Werner Fenchel

Moritz Werner Fenchel ( May 3, 1905 in Berlin, † January 24, 1988 in Copenhagen) was a Danish mathematician with German roots.

Fennel was the son of a merchant and studied from 1923 Mathematics and Physics ( with Erwin Schrödinger ) at the Humboldt University of Berlin, where he received his doctorate in 1928 at Ludwig Bieberbach (over curvature and torsion of closed space curves, Mathematische Annalen Bd.101, 1929, S .238 ). From 1928 to 1933 he was assistant to Edmund Landau at the University of Göttingen. In 1930, he worked as a Rockefeller Fellow guest stays in Copenhagen with Harald Bohr and Tommy BONNESEN and in Rome by Tullio Levi -Civita. In 1933 he fled as a Jew from the Nazis to Denmark, where he fought with translations and as an editor of the Zentralblatt für Mathematik and research associate at the Mathematical Seminar of the University of Copenhagen was before he taught at the Technical University in Copenhagen in 1938. From 1942 he was a lecturer in mathematics at the University of Copenhagen. In 1943 he fled to Sweden, where he taught until 1945 in Lund in the Danish school. From 1947 he was a lecturer at the Technical University in Copenhagen. From 1949 to 1951 he was in the U.S. at the University of Southern California, Stanford University and Princeton University. From 1952 he was professor of mechanics at the Technical University in Copenhagen and from 1956 professor at the University of Copenhagen. In 1974 he retired.
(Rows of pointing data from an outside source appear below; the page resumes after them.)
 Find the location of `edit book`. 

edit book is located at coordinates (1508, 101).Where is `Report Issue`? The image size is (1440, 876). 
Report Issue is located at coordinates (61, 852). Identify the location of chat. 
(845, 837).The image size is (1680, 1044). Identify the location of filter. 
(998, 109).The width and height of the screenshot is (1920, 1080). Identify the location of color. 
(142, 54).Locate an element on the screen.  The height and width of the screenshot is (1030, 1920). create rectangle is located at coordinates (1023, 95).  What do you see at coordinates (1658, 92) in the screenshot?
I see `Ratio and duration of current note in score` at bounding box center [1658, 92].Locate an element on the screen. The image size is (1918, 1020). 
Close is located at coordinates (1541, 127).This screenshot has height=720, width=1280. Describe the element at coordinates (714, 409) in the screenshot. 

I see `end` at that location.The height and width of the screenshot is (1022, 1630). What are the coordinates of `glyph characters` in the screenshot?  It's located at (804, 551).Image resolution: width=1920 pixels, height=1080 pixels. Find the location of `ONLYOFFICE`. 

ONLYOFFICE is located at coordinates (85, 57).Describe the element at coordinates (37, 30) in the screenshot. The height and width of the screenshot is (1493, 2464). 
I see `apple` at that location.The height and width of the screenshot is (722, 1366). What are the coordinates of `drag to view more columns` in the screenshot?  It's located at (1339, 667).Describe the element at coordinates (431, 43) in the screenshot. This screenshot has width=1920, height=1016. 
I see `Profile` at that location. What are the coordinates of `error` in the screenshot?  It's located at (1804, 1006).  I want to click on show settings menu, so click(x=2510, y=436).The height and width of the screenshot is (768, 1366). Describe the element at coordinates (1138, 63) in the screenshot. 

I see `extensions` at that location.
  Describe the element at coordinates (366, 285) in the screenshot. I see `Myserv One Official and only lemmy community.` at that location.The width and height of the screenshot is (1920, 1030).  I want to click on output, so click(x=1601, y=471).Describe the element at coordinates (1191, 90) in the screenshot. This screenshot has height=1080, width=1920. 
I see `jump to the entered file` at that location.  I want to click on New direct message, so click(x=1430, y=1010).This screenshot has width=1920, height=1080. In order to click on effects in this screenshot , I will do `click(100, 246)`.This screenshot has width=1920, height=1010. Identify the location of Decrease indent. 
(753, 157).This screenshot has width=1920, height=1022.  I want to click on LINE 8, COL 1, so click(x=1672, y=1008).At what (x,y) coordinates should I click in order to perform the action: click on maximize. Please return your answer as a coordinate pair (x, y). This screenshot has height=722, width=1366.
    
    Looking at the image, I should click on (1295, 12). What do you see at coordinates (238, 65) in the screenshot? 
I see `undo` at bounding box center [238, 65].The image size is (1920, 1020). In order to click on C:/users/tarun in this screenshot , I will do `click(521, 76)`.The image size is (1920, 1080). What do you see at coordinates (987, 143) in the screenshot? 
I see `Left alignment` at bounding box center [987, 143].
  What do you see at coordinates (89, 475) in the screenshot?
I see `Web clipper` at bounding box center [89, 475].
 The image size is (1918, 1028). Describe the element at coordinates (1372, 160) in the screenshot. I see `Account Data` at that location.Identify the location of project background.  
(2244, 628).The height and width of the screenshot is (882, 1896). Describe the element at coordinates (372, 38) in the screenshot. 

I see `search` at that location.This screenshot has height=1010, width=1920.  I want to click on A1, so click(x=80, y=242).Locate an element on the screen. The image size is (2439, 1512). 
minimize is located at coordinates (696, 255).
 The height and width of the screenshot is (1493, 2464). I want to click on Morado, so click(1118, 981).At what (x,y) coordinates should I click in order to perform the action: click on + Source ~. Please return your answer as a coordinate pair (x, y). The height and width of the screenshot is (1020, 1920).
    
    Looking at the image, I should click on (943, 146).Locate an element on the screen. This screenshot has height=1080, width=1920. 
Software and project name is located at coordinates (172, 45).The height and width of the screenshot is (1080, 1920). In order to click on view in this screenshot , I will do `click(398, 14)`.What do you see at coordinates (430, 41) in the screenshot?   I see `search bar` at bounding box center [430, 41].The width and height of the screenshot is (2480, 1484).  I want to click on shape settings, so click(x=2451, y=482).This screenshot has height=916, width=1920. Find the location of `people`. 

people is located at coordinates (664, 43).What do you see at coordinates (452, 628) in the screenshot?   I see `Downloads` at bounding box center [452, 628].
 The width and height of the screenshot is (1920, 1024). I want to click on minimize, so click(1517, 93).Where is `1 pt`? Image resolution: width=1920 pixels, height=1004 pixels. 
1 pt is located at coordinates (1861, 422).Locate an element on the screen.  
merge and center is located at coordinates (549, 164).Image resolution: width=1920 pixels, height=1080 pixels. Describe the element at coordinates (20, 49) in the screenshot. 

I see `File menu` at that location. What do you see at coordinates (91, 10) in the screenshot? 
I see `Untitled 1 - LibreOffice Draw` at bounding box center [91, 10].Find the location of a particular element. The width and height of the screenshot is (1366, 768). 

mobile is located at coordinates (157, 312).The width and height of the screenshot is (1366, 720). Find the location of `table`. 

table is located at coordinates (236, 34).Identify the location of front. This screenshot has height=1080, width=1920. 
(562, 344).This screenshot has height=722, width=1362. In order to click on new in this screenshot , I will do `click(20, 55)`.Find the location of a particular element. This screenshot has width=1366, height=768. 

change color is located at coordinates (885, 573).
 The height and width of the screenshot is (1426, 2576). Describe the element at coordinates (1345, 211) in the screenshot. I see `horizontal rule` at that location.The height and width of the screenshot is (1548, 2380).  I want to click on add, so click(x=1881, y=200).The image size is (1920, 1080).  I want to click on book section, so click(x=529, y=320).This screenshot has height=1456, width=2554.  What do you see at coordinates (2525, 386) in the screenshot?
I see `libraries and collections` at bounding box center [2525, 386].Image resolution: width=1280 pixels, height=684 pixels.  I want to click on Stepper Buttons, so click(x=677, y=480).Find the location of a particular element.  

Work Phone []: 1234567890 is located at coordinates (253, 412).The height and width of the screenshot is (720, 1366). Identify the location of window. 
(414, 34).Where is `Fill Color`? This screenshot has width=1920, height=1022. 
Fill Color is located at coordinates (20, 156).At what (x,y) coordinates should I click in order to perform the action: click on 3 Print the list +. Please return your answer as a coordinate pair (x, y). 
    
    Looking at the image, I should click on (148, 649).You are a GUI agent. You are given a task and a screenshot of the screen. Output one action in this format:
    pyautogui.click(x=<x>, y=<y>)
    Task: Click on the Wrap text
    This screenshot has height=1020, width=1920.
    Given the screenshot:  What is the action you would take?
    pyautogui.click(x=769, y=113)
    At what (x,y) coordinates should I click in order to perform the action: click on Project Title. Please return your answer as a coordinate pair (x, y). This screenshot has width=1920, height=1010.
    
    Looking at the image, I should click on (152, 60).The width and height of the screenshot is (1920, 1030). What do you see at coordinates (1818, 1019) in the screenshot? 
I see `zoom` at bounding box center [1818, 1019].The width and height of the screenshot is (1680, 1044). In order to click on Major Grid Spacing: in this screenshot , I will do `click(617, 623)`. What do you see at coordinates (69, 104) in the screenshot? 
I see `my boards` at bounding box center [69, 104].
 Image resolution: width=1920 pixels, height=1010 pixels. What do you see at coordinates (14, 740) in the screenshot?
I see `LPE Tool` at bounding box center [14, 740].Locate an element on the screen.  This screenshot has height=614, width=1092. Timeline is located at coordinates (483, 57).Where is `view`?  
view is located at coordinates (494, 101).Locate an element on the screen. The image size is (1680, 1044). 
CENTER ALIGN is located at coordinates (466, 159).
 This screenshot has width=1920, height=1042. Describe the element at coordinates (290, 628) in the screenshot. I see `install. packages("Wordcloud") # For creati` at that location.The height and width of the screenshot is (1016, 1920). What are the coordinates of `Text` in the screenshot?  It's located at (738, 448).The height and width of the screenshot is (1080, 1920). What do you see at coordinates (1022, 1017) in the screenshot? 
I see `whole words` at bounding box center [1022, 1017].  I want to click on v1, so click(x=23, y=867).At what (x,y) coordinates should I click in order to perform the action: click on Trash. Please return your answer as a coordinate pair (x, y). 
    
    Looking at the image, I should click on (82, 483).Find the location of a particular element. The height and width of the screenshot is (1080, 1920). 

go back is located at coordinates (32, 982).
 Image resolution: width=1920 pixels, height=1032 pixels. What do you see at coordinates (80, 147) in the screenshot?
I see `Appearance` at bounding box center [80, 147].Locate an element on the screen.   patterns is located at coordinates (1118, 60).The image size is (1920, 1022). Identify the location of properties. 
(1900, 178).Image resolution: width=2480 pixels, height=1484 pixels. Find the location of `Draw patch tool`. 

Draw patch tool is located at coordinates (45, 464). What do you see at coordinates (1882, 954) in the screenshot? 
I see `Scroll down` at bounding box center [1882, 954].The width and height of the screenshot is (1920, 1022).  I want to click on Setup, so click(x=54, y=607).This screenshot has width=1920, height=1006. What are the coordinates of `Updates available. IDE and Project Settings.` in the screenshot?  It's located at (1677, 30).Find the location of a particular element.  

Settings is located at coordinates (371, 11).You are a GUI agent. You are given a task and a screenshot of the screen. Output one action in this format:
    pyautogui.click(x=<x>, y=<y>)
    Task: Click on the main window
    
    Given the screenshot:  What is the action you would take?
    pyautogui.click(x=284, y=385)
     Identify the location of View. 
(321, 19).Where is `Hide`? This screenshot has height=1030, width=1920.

Fennel employed, inter alia, to with differential geometry, geometry of numbers and theory of convexity, and later with the discontinuous groups of motions in the Euclidean plane. With Jakob Nielsen, he is named for the Fenchel- Nielsen coordinates on Teichmüller space.

In 1946 he was admitted to the Royal Danish Academy of Sciences. He published the collected works of Jakob Nielsen.

He was married since 1933 with Kate Sperling ( 1905-1983 ), also a mathematician and Jewish woman who fled from Germany and the circumstances of the times could not graduate accordingly. She was in Berlin in 1928 her teacher's exam in mathematics, was at times a math teacher, published several papers on group theory and taught in the late 1960s in part-time at Aarhus University.

To fennel students Peter Scherk heard.

Writings

  • With T. BONNESEN: Theory of convex bodies. Results in mathematics, Springer -Verlag, 1934, 1974.
  • With T. BONNESEN: Elementary Geometry in hyperbolic space. de Gruyter 1989.
  • Memories from the period of study. In: Yearbook surveys mathematics. BI Publisher 1980.
  • Convexity through the ages. In: Gruber, Wills (Editor): Convexity and its applications. Birkhäuser 1983.